*Consignes*.
1 - Recopiez fidèlement la critique du film Rosalie, tout le passage depuis « Critique : Rosalie » jusqu'à « film terriblement inconsistant. ».
2 - Rédigez la suite de la critique du film Rosalie en reprenant juste après sa dernière phrase.

*Texte à lire*.

========================================

Critique : Rosalie

Pour son deuxième long métrage, la réalisatrice Stéphanie Di Giusto s’inspire de la vie de Clémentine Delait, une femme à barbe ayant connu la célébrité au début du XXe siècle mais en décalant le récit en 1870. Dans une France meurtrie par la guerre franco-allemande, l’arrivée de cette femme singulière dans un village de Bretagne crée des remous dans un film terriblement inconsistant.

========================================

*Listing*.
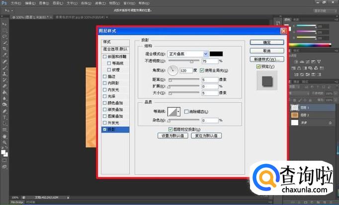Select the Horizontal Type tool
Screen dimensions: 339x205
pos(4,117)
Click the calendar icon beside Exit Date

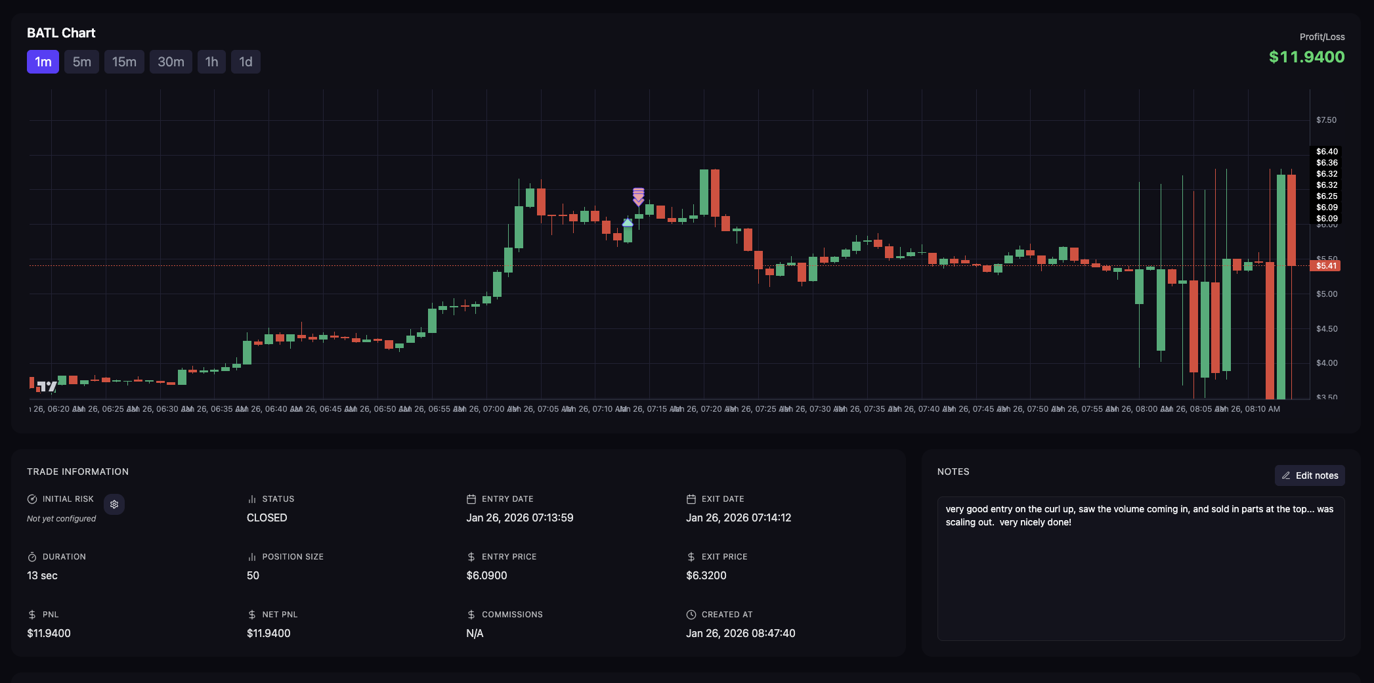pyautogui.click(x=691, y=499)
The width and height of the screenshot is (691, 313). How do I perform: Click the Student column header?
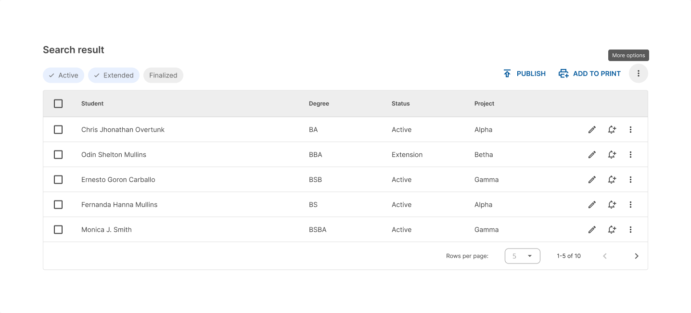tap(92, 103)
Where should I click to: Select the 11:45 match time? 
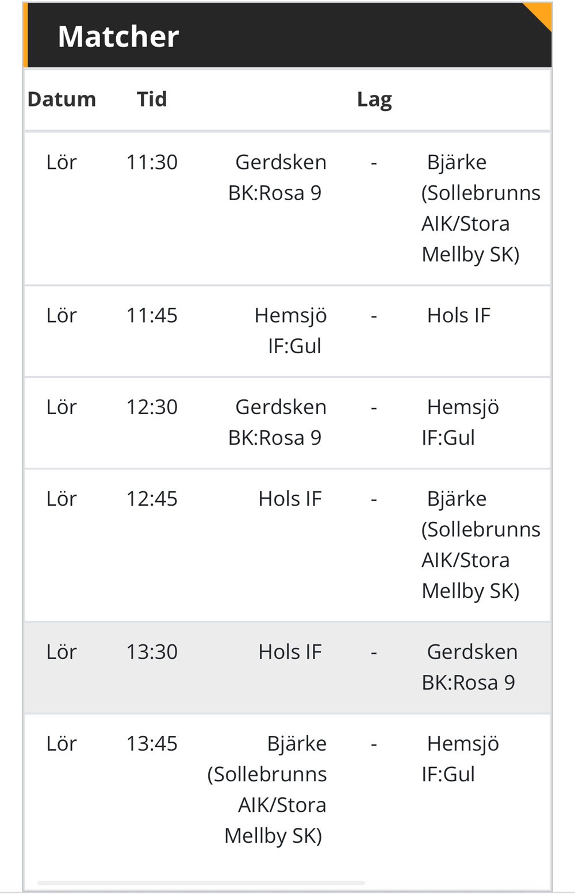[x=152, y=315]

========================================

*Réponses*.
1 -
Critique : Rosalie

Pour son deuxième long métrage, la réalisatrice Stéphanie Di Giusto s’inspire de la vie de Clémentine Delait, une femme à barbe ayant connu la célébrité au début du XXe siècle mais en décalant le récit en 1870. Dans une France meurtrie par la guerre franco-allemande, l’arrivée de cette femme singulière dans un village de Bretagne crée des remous dans un film terriblement inconsistant.

2 -
Portrait poussif

C’était une autre époque, bien avant les applications de rencontre, quand il fallait encore poser pour une photographie. Rosalie (Nadia Tereszkiewicz) et Abel Deluc (Benoît Magimel) ne se sont jamais rencontrés, ni vus avant leur mariage. Dans un premier temps, ce patron d’un café en perdition se montre heureux d’avoir une épouse aussi jolie, jusqu’à leur première nuit dans le même lit : Rosalie cache un secret, une pilosité exceptionnelle pour une femme, qui s’étend à son visage, qu’elle rase soigneusement. Le rejet est complet de la part de cet homme gravement blessé durant la guerre, et son comportement rustre envers sa femme interroge dans le village. Rosalie, au caractère fort, décide de prendre avantage de sa singularité : sa barbe sera un argument pour relancer la clientèle du café, mais sa présence dérange certains, et d’autant plus lorsqu’elle ira jusqu’à poser pour des photos de charme.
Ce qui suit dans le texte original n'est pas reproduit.